Wie kann es sein, frage ich mich, dass ich die Ankündigung erst gestern abend mitbekommen habe? Wäre die Welt untergegangen, hätte mich dieses Ereignis ziemlich unvorbereitet getroffen. Um sechs Uhr steige ich heute aus dem Bett, um doch noch minimale Vorkehrungen für den Ernstfall zu treffen: saubere Kleider anziehen, Pflanze giessen, Brosamen von den Stuhlkissen schütteln, Geschirr aus der Maschine räumen, Körner im Vogelhaus nachfüllen, den Artikel übers Schneeräumen im Magazin lesen, Petflaschen und Glas zum Entsorgen bereit machen, Zahnbürste aufladen und Spiegel polieren.

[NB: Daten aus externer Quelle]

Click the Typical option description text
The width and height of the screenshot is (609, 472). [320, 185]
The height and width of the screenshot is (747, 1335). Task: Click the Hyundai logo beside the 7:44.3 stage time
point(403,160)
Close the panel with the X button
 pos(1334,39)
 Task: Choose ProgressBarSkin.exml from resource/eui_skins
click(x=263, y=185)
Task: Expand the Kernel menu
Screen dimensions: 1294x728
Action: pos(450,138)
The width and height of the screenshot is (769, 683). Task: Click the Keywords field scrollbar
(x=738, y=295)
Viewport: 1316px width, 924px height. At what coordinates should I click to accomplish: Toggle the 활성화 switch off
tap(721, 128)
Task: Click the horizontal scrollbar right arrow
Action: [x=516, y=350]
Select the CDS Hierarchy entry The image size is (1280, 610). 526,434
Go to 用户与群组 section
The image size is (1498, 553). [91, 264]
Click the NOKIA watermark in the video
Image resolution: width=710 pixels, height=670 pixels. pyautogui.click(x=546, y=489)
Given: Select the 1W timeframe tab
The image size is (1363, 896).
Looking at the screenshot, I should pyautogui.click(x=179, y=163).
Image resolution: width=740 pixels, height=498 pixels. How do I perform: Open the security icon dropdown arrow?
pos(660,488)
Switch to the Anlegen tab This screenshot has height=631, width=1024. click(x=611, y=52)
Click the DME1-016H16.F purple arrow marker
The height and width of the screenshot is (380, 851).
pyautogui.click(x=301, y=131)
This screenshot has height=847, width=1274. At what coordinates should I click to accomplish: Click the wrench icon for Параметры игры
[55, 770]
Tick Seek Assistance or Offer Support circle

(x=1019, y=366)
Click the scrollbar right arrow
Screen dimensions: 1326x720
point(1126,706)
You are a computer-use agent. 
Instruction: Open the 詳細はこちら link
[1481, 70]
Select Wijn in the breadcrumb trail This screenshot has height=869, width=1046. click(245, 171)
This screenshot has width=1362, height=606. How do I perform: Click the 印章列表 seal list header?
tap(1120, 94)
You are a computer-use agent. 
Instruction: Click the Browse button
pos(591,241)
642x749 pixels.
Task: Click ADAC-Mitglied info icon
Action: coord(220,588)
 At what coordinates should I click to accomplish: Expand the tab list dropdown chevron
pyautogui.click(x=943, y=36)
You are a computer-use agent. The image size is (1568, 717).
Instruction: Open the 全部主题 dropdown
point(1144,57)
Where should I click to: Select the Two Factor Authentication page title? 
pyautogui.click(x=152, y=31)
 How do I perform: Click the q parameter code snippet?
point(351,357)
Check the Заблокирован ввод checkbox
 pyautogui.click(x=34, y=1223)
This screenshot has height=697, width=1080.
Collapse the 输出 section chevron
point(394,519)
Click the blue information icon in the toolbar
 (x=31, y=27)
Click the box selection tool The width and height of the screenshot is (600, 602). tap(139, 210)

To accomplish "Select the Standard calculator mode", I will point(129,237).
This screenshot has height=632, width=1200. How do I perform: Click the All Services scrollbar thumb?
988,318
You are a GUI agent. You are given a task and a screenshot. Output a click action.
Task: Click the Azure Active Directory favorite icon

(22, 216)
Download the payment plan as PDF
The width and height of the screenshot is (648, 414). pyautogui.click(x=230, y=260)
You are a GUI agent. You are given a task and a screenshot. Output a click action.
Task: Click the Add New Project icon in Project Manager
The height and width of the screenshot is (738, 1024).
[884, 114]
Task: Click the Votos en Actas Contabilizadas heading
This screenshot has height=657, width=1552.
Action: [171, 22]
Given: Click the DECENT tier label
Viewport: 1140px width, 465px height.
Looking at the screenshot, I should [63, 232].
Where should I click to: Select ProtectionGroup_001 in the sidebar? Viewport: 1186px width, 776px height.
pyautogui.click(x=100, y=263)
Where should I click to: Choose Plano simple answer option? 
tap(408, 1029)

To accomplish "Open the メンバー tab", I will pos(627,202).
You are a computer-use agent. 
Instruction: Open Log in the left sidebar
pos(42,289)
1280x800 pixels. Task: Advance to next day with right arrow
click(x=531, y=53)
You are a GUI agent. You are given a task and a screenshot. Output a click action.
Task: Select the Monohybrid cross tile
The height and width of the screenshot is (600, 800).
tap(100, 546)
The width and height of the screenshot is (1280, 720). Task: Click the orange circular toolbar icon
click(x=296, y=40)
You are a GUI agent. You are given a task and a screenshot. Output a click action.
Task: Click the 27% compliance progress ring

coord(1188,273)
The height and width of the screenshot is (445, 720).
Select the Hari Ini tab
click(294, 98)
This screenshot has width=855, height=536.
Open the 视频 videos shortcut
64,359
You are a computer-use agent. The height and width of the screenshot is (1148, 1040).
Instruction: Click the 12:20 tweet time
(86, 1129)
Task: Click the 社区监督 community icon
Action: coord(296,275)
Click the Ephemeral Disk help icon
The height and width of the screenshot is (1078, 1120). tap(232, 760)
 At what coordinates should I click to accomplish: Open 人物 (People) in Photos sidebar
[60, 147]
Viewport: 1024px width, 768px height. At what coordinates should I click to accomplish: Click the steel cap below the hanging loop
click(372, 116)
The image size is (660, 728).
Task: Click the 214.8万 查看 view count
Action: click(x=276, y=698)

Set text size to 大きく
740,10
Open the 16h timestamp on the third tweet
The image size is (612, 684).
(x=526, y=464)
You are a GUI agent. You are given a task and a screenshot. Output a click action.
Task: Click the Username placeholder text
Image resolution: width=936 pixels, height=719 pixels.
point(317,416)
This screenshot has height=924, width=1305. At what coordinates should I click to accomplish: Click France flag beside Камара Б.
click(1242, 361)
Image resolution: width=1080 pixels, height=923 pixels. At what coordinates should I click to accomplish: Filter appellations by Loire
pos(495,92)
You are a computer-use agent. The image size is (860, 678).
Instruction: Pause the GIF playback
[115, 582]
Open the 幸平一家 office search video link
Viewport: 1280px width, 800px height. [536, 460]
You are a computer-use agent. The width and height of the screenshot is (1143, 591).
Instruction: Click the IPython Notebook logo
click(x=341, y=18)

Danach trete ich auf den Balkon, auf welchem die über zwei Meter lange Weihnachtstanne (einheimisch, Nobilis) liegt und sehe die alte Sonne …

Stadteinwärts

... links über dem Gurten, die Bergketten noch im Dunst,

nach Südwesten

... an den Hauswänden im Tscharnergut …

Nach Nordwesten

... und auf den Dächern der Bauernhäuser auf der Riedern.

Sind wir diesmal noch einmal davon gekommen? In den Nachrichten Entwarnung.